Près de Rouen, une “supérette à stupéfiants” mise à jour
Justice. Lors d’une banale opération de sécurisation des parties communes d’immeubles à Canteleu il y a quelques jours, des policiers sont tombés sur un commerce de stupéfiantstrès bien organisé.
Près de 27 000 € de bénéfices en quatre mois, plus de 300 clients. Nombre de commerçants aimeraient pouvoir se targuer d’un tel bilan. Ces chiffres, ce sont ceux avancés par Éric Dufossey aux enquêteurs qui l’entendent pour un trafic de stupéfiants dont on le soupçonne d’être à la tête du 1er mai au 6 septembre derniers à Canteleu, près de Rouen.
Cocaïne, héroïne… et des milliers d’euros
Alors qu’une patrouille de police fouille les sous-sols d’un immeuble de Canteleu, elle aperçoit un jeune homme fermer précipitamment la porte d’une cave et s’enfuir. Il est vite rattrapé et se laisse interpeller sans difficulté.

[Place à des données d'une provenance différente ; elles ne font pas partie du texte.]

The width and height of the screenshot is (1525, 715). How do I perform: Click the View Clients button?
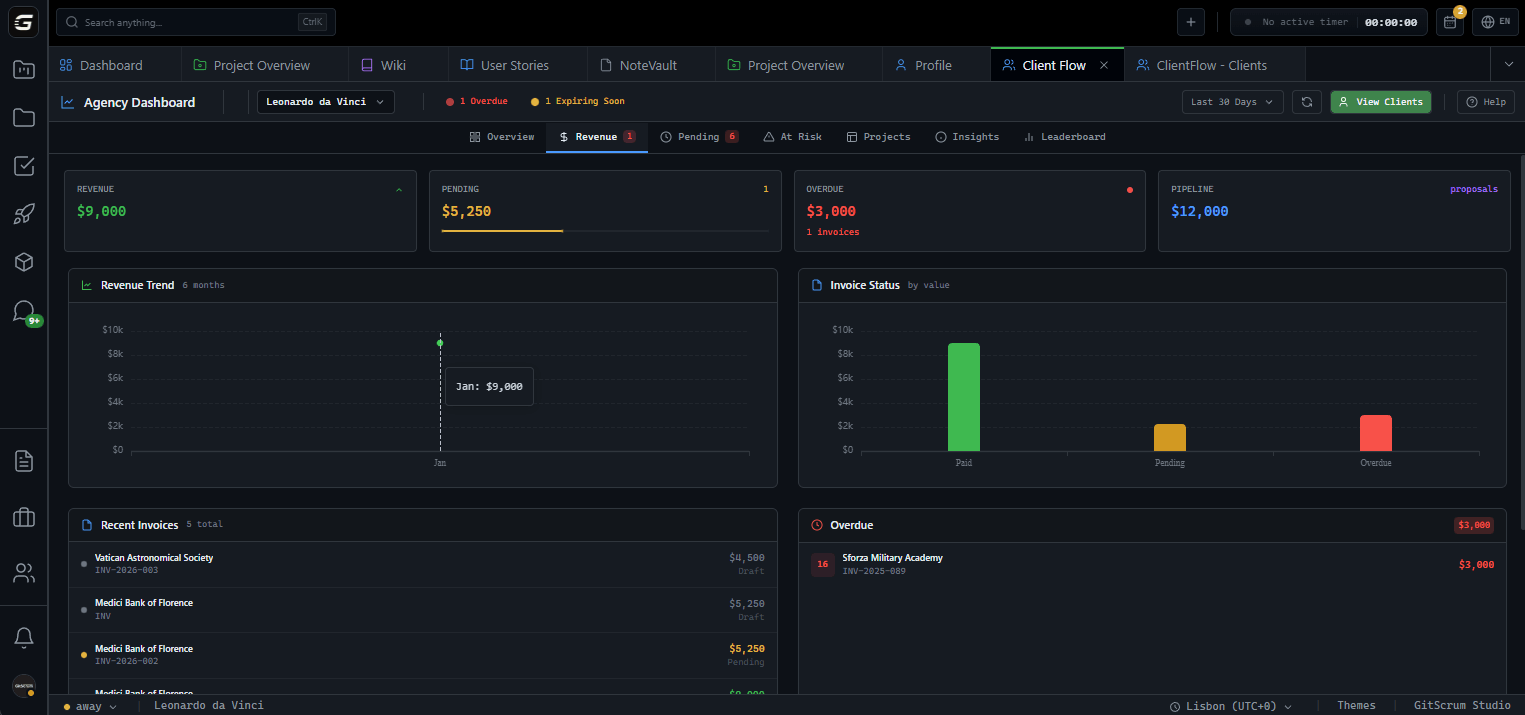(1380, 101)
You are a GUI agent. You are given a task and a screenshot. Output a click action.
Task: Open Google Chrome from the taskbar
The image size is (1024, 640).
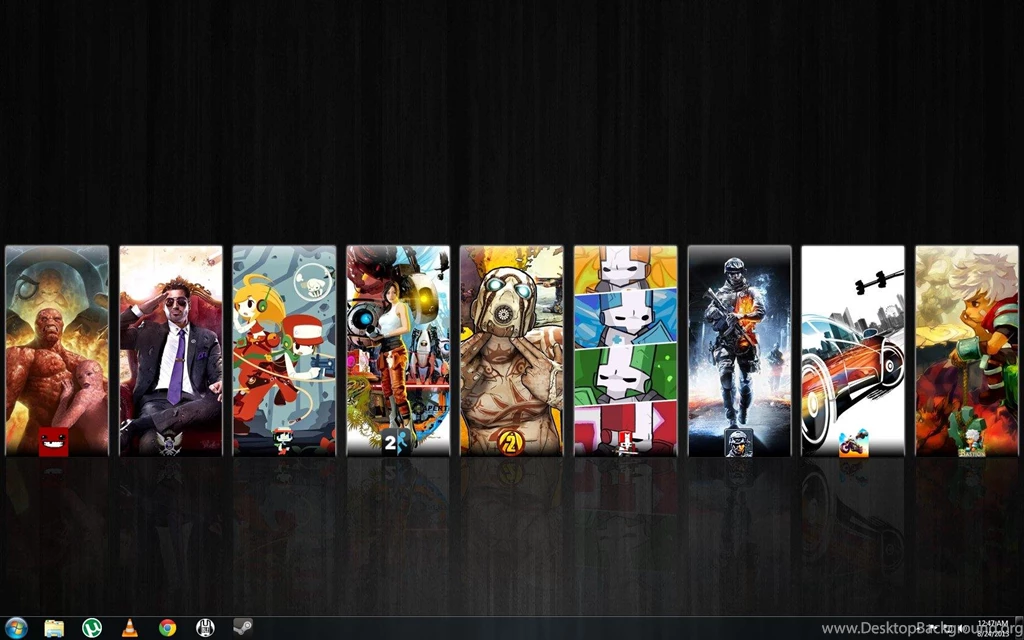(166, 625)
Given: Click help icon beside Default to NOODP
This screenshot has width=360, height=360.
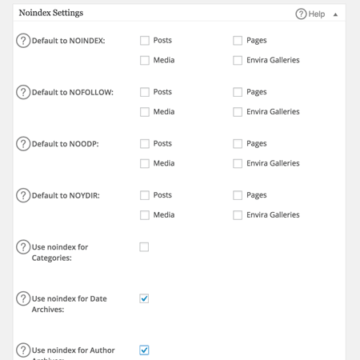Looking at the screenshot, I should pos(23,144).
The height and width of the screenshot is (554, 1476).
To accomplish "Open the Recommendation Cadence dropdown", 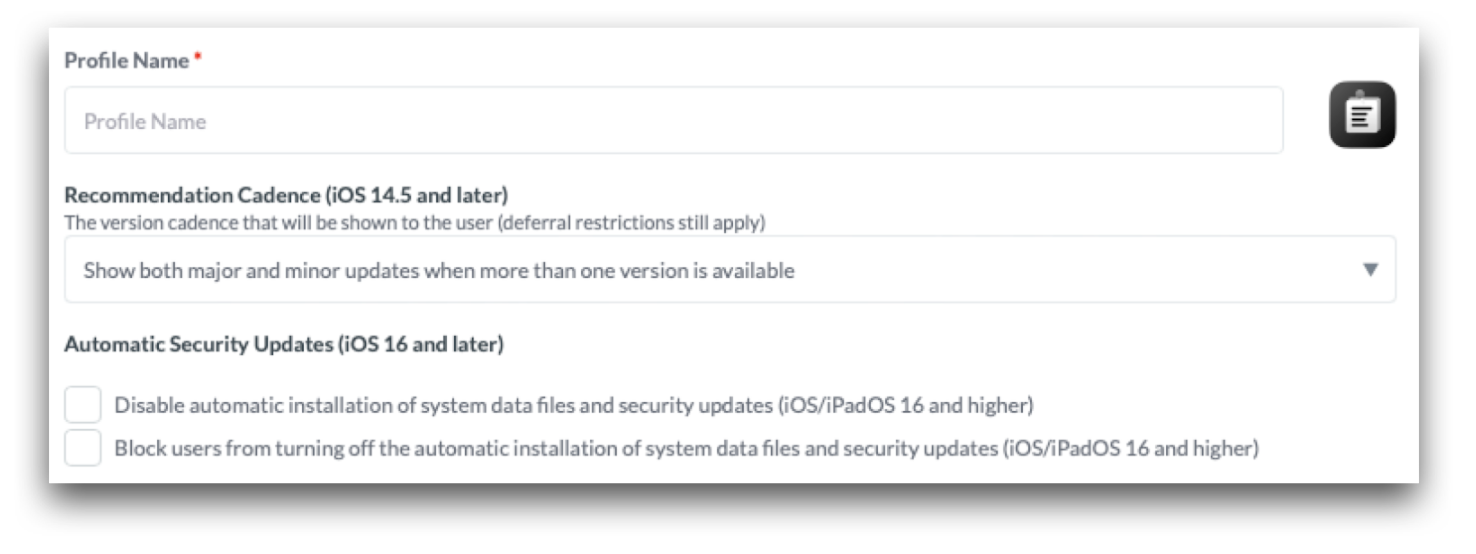I will (729, 270).
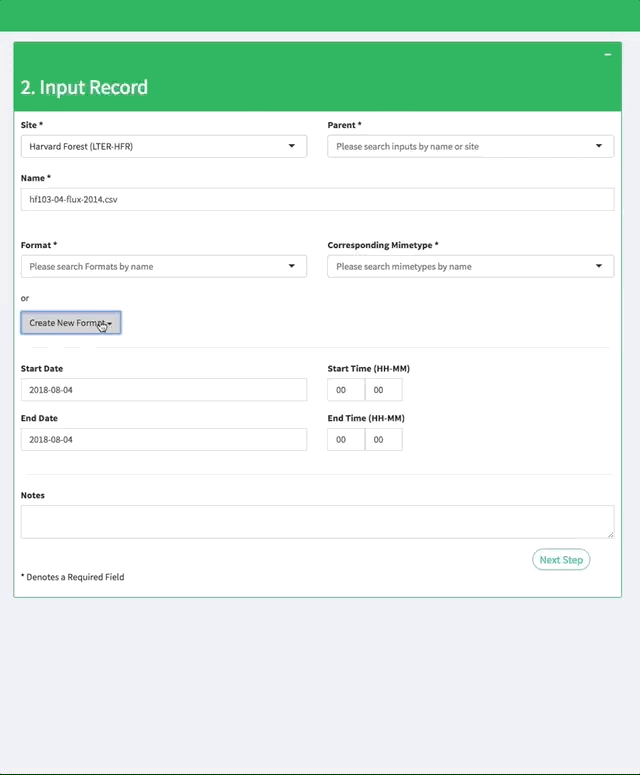This screenshot has height=775, width=640.
Task: Grab the Notes textarea resize handle
Action: pos(610,534)
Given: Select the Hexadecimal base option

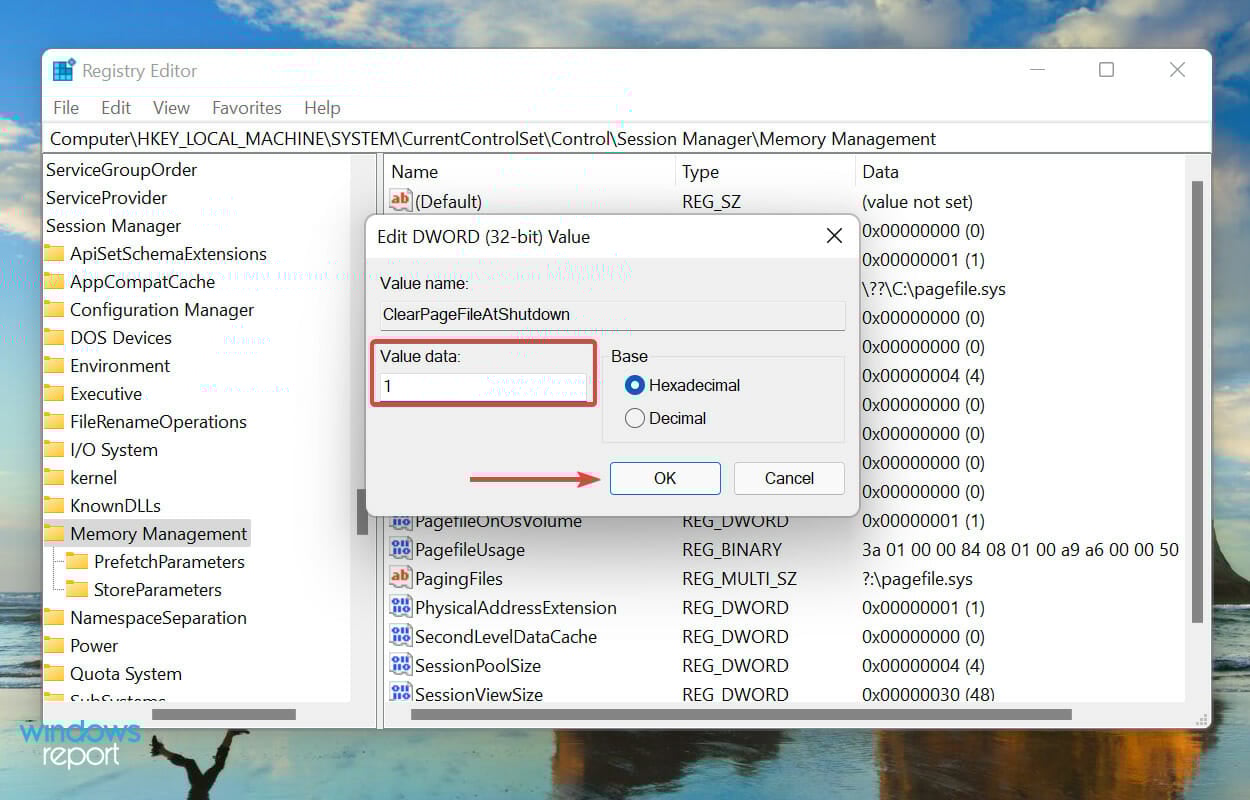Looking at the screenshot, I should click(x=634, y=385).
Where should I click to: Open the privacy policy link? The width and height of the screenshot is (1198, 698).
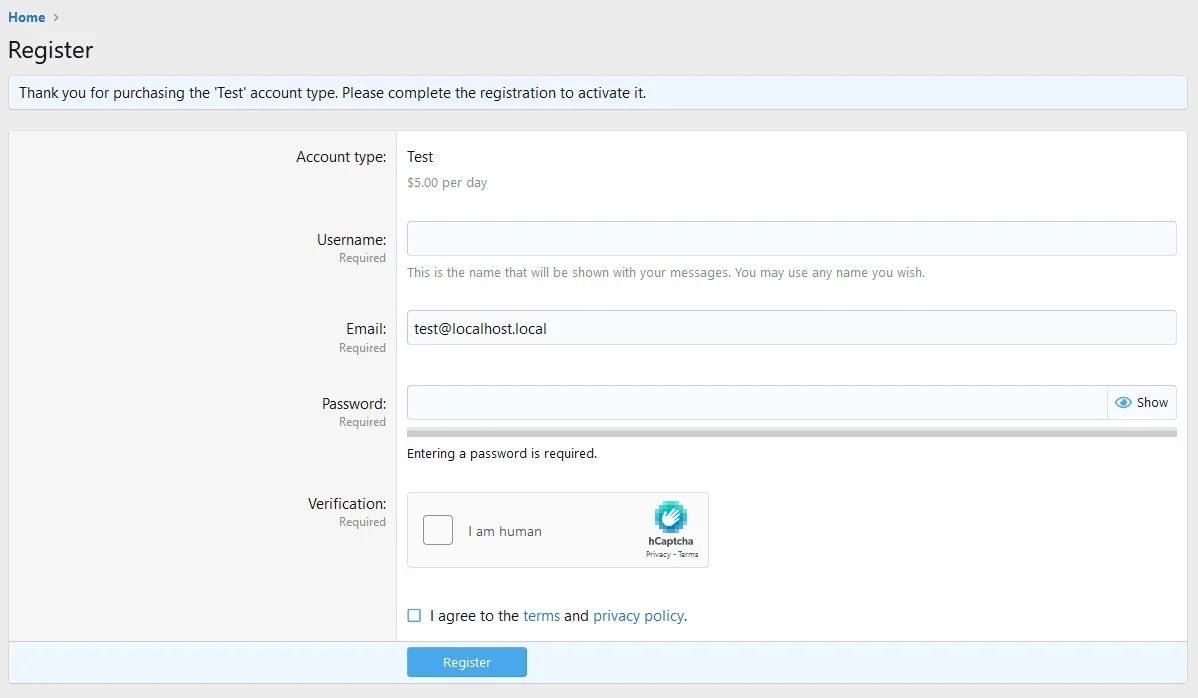638,616
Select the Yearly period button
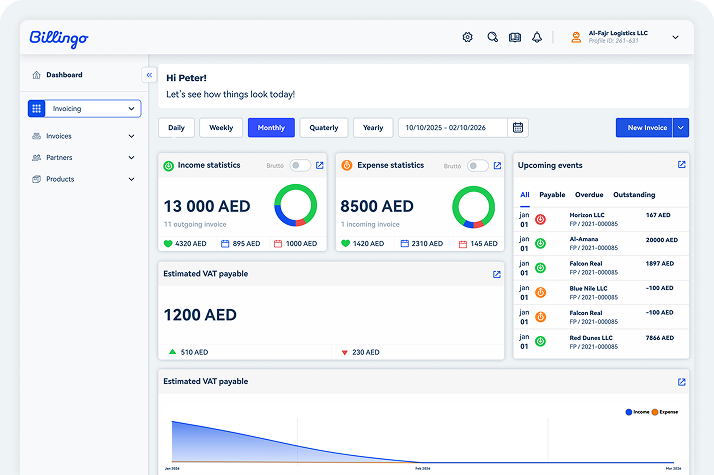Image resolution: width=714 pixels, height=475 pixels. point(373,128)
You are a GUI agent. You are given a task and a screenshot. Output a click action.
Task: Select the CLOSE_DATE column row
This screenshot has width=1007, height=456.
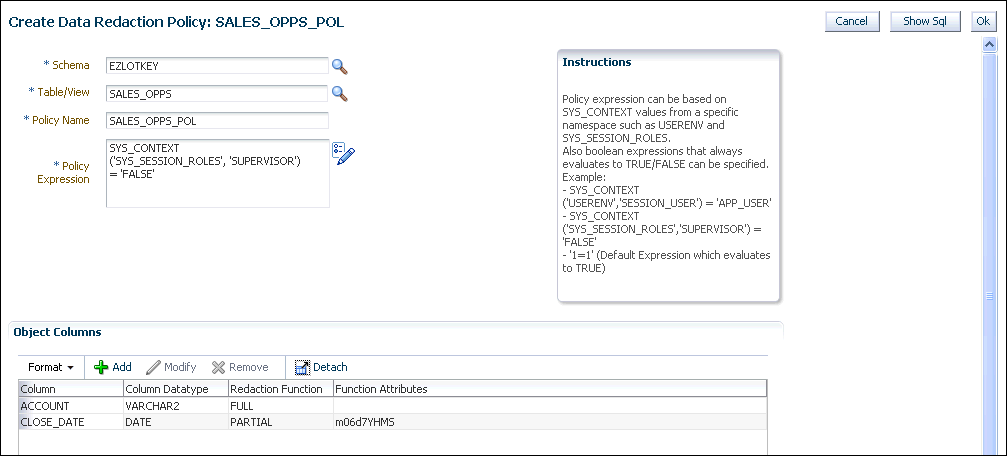pyautogui.click(x=70, y=422)
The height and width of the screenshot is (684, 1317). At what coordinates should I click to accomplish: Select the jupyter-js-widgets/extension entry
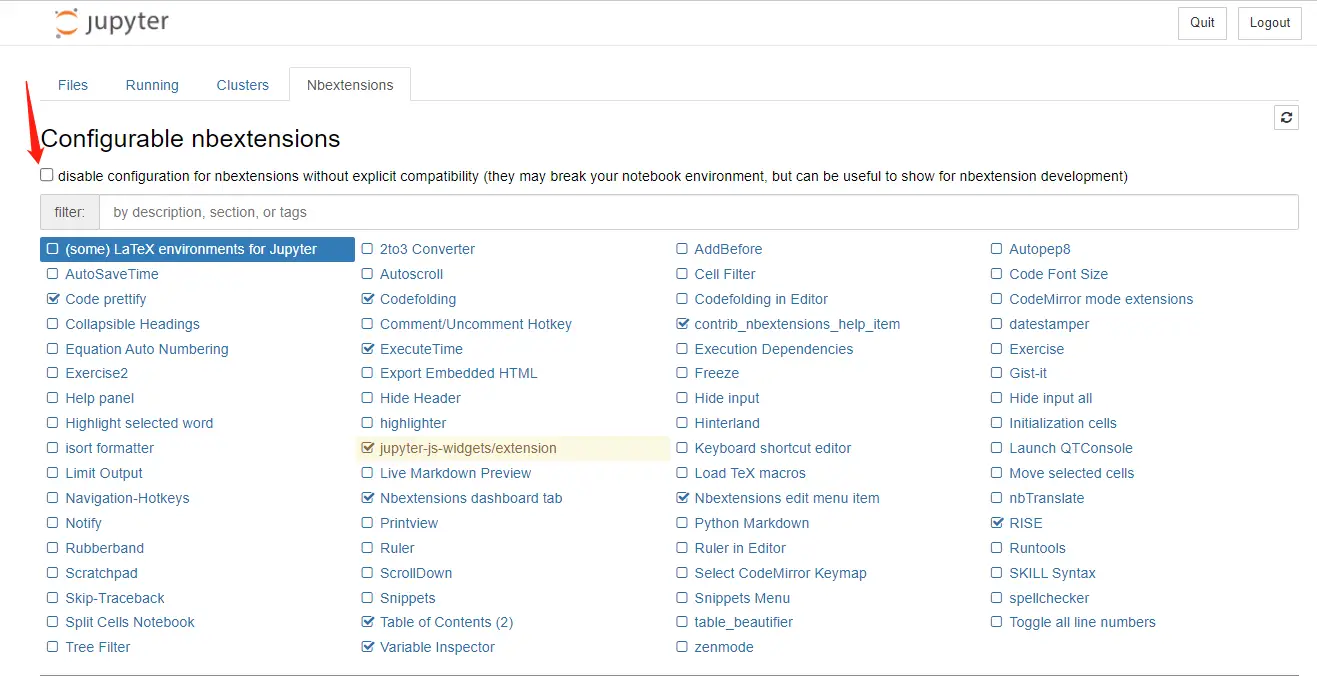(468, 448)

Les forces de l’ordre lui demandent d’ouvrir la porte. Ce que les fonctionnaires découvrent alors les laisse sans voix. Cette découverte, c’est le procureur de la République qui en parle le mieux pendant l’audience, le 11 septembre : « C’est une vraie supérette, avec des balances, des présentoirs, 330 g de cocaïne, 414 g d’héroïne, 282 g de cannabis, 3 770 €, des sommes d’argent classés par type de produit, des tarifs dégressifs prévus. On se demande même s’il n’y avait pas de carte de fidélité. C’est une organisation à faire pâlir nombre de commerçants. Mais Éric Dufossey, lui, il vend de la mort et il en a abreuvé pendant cinq mois toute la région rouennaise ». Âgé de 27 ans, le prévenu explique qu’à la suite de sa sortie de prison le 10 avril, après une période de cinq ans de détention notamment pour violence avec arme, il a investi 8 000 € dans les stupéfiants et s’est fait prêter 20 000 € de marchandise par les trafiquants. Ce qui lui a permis de développer son trafic.
De la drogue cachée en forêt puis dans des caves
« Au début j’ai commencé à cacher la marchandise en forêt puis j’ai utilisé des caves inoccupées. J’en achetais de plus en plus. Je manquais d’argent, je m’étais fait des contacts en prison, je les ai utilisés. C’était de l’argent facile », explique le prévenu devant le tribunal. Il a le front plissé, un regard perçant. Il se contrôle parfaitement et ne laisse transparaître aucune émotion. La présidente s’étonne de la disparition des sommes perçues. « J’ai dépensé l’argent en filles et en sorties, tout ce dont je n’ai pas pu profiter pendant mes cinq ans de prison », se justifie l’homme.
À la question de la magistrate de ce qu’il pense de la vente de stupéfiants, il répond : « Ce n’est pas bien, ça fait du mal aux gens. Je n’aimerais pas que ma famille en consomme ». Lui qui n’a jamais été mêlé à une affaire de drogue comme l’explique la magistrate, il justifie qu’on lui ait confié « 20 000 € de marchandise d’entrée de jeu » selon les termes de la juge : « Je suis resté longtemps en prison, j’ai eu le temps de discuter avec mes contacts et de les mettre en confiance ».
L’avocat de la défense, Me Marceau, ne nie pas la « gravité » des faits mais met en avant qu’ils ont été « reconnus » par son client. « Il a été collaboratif dès son interpellation. Il n’a montré aucune trace d’arrogance envers les policiers, ce qui est rare dans les affaires de stupéfiant. La détention n’a été d’aucune utilité pour lui, mis à part pour le mettre en contact avec des trafiquants. Il en sera de même cette fois, si vous ne prononcez pas de mesures d’accompagnement », a poursuivi le conseil. Le prévenu a été condamné à cinq ans de prison, dont un an avec sursis.